* **PASSAGE PROVIDED**
>>
Blue Star Mothers Unite to Support Troops and Each Other
January, 2005 - Issue #4
"I don't want you to go back, but I know you have to," Pam Sweeny says quietly to her son Erik. He's been home from Iraq for additional training, and spent part of his leave time helping Santa Clarita's Blue Star Mothers make care packages for his comrades. Louder, Pam announces that her son turned 21 overseas, but that they celebrated when he returned home. Privately, she admits that having a son on active military duty can be paralyzing. "I would eat ice cream and barbequed potato chips while lying on the couch, watching the news, 24-7. I couldn't function. My friends didn't understand. The group has given me an outlet to do something."

The group is the Blue Star Mothers, chartered in Santa Clarita last year. Part of a national organization, the BSMs of the SCV work to support one another, as well as the men and women fighting in our name continents away. While only moms and step-moms can be official BSMs, wives, girlfriends, dads, and more can join as associate members.

"We are determined to not have a pity party," says Tina Perez of Canyon Country, local founder and president of BSM. A small woman with a powerful voice, Perez's hands often graze over a small picture pinned above her heart. It's of her son, a tank commander with the Marines. "It isn't easy to have a child in the military, but we come together, support each other, and do things so that our kids over there, all of them, know that we care, that we're thinking of them, that we want them to be safe, that we appreciate the sacrifice they're making for us."

Supporting the troops is a primary goal for the BSMs. One night in November, the group came together to make care packages. "There are a lot of soldiers that don't get anything from home - no letters, nothing. These care packages mean a lot to them. It lets them know that they aren't forgotten," says Perez. The most coveted care package item, say the moms, is a package of baby wipes. "It's so dusty there," one says. "My son went without a shower for two weeks," reports another. Socks are also on the high-demand list. Soaring temperatures, lack of bathing facilities and uneven terrain make clean foot-ware a luxury. Candy, playing cards, q-tips, granola bars, sun block and more also help give the troops a taste (sometimes literally) of home.
<<
* **ACTIVITY 1**
In the article about Santa Clarita's Blue Star Mothers, what do the moms say is the most coveted care package item?
* **ACTIVITY 2**
Continue the article about Santa Clarita's Blue Star Mothers by writing the next part, starting after its last sentence.

* **THE DATA**
>>
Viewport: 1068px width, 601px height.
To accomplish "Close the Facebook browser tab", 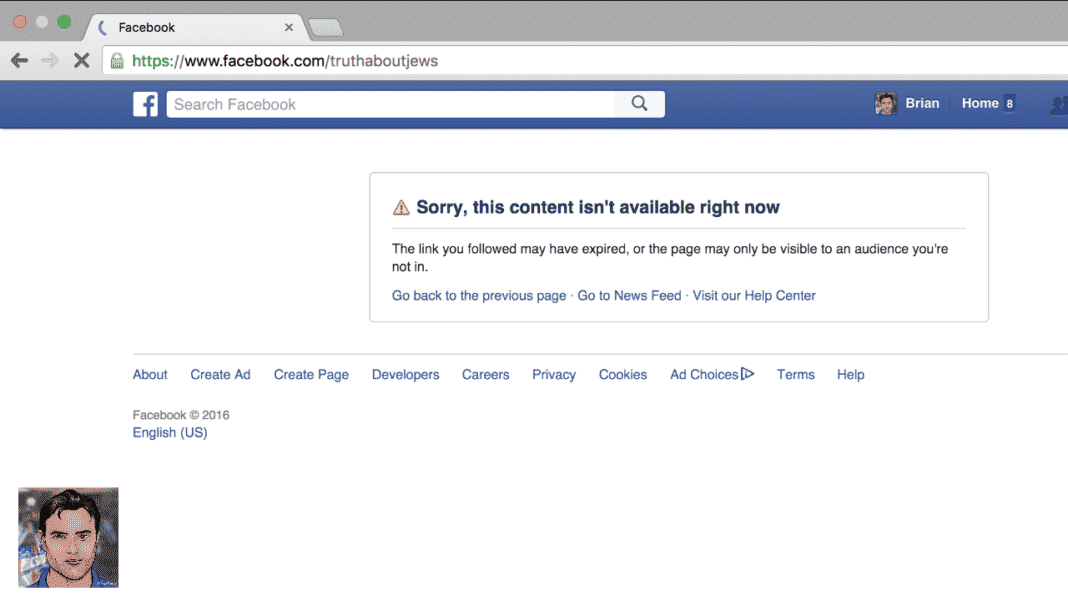I will [289, 27].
<<
* **WRITTEN ANSWER 1**
A package of baby wipes.

* **WRITTEN ANSWER 2**
Getting items donated is always a struggle, but mailing the heavy packages is also a burden the moms face. It costs between $45 and $55 to send one 20-pound box to Iraq, an expense that quickly adds up when you're mailing over 1,000 care packages.

Baby wipes and granola bars aren't the only items the BSMs send overseas. The group recently began working on Operation Dignity, which provides pajamas for injured troops. "When a kid gets hurt and needs serious treatment, their clothes are cut off of them and then they are shipped from Iraq or Afghanistan as far away as Germany, all the while wearing only a flimsy cape that's open in the back. They put themselves on the line for our country and they deserve more than a hospital gown; that's why we've been collecting new pj's to send over," says Perez.

Other operations for the local BSMs include Operation Paperback, an ongoing book drive to provide reading material for active military in hot zones. The group also provides veterans' support at local hospitals and a quarterly newsletter to keep the community informed. Soon they'll be working on the Hearts for Heroes Program, encouraging school children to create artwork and cards offering encouragement to the troops.

Regardless of your position on the war in Iraq, there's no negating that the men and women, sons and daughters, fighting overseas deserve our prayers and support. Please help the Blue Star Mothers send more care package items, more pajamas, more cards, more books - your assistance benefits both the kids fighting and the moms in Santa Clarita who deserve to know that their child's sacrifice has not gone unnoticed.